Allora semplicemente rassegnarsi all’inerzia dell’epoca? Da ciò che è in gioco nella «post-verità» viene una sollecitazione alla presa di coscienza di come l’ambiente costituito dalla rete ha cambiato e sta cambiando il nostro modo di vivere, di tutti noi, di ogni età e condizione: il cyber bullismo come piaga sociale dice come il vivere il sesso, il privato, l’amicizia a livello delle giovani generazioni possa essere stravolto e debba essere affrontato attraverso una vera e propria educazione all’uso della rete. Ciò vale anche per l’accesso e la riproduzione dell’informazione: educare all’uso della rete significherà avviare un’alfabetizzazione emotiva, culturale, politica, né più e né meno che come insegnare a tenere la penna in mano, far imparare le lettere, i numeri, perché si può essere tecnologicamente evoluti e totalmente analfabeti nell’abitare la rete.

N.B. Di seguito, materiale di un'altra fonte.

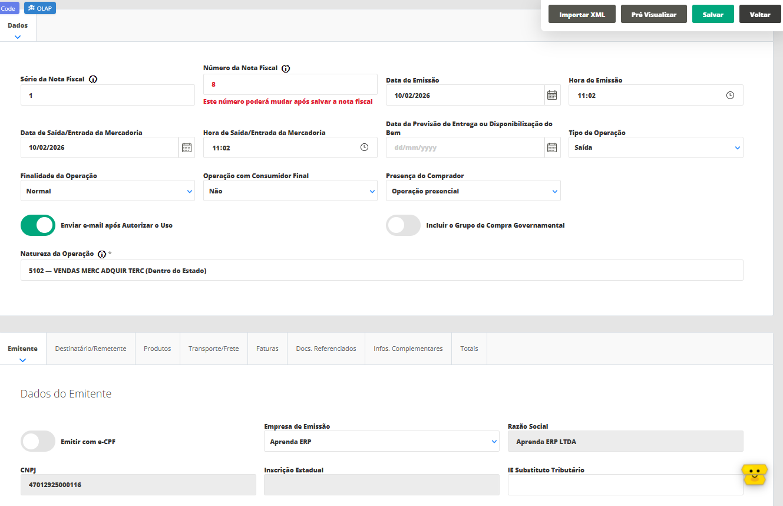Screen dimensions: 783x506
Task: Click info icon beside Número da Nota Fiscal
Action: [x=286, y=68]
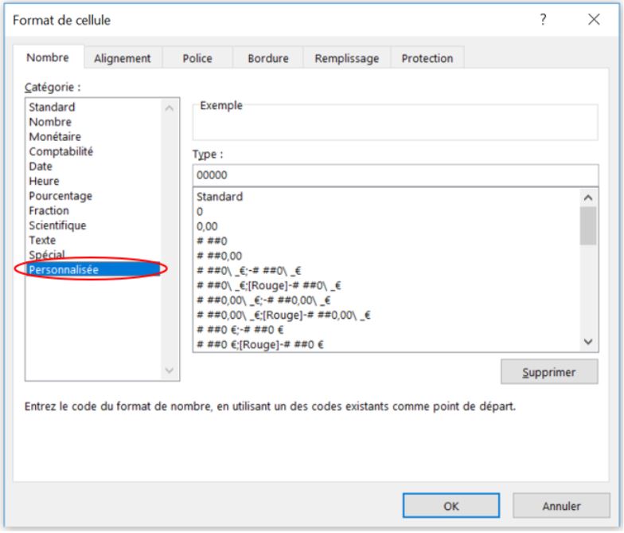Choose the Comptabilité category
The width and height of the screenshot is (624, 533).
[x=60, y=151]
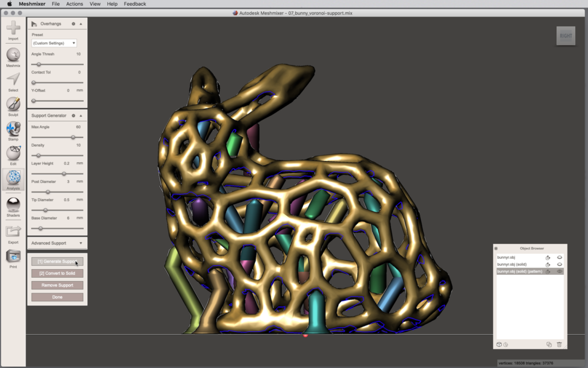Open the Actions menu
This screenshot has width=588, height=368.
[x=74, y=4]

Nell’attesa, però, urgerà capire che tutto ciò che gira intorno alla «post-verità» ha per posta in gioco noi tutti, il livello della nostra convivenza e della nostra partecipazione. Informarsi sulla rete, reagire alle notizie, esprimersi sui social, sono tutte azioni di rilevanza pubblica, effetto della trasformazione di quello che è stato chiamato «quarto potere», il potere dell’informazione, in un potere diffuso che nel nuovo ambiente ci riguarda tutti come fruitori e come attori. Se, come dice il significato di «post-verità», non siamo più interessati ai fatti, e forse neppure alle favole, perché in fondo anche le favole e le narrazioni comportano una qualche coerenza ed una memoria, se lo zapping totale nelle nostre vite ha ridotto la nostra misura del tempo all’istante di un ‘like’ o ‘unlike’, allora predisponiamoci ad inanellare una serie di post- altrettanto pericolosi. Se oltre un paio di secoli fa il filosofo Immanuel Kant aveva vincolato la verità alla legge morale in modo persino troppo rigido ai nostri occhi di contemporanei adusi alla complessità delle situazioni, richiedendo che il parlare e il promettere fossero sempre veritieri, era perché aveva colto il nesso profondo tra istanza di verità e comunità: senza la prima la seconda non è destinata a durare. Prepariamoci allora anche alla post-responsabilità, in cui l’impegno della mattina potrà essere dimenticato la sera, o anche prima, e quindi alla post-comunità, perché le relazioni di necessità si faranno più sfilacciate e istantanee, fino alla post-comunicazione, dove magari chiedendo un’informazione stradale al vicino ci sentiremo dare l’ora esatta, non capendo se parla a noi o a quale dei suoi smartphone.
Occorre cominciare a coltivare con più attenzione il nostro stare in rete per cercare di salvaguardare un mondo vivibile per noi e per gli altri.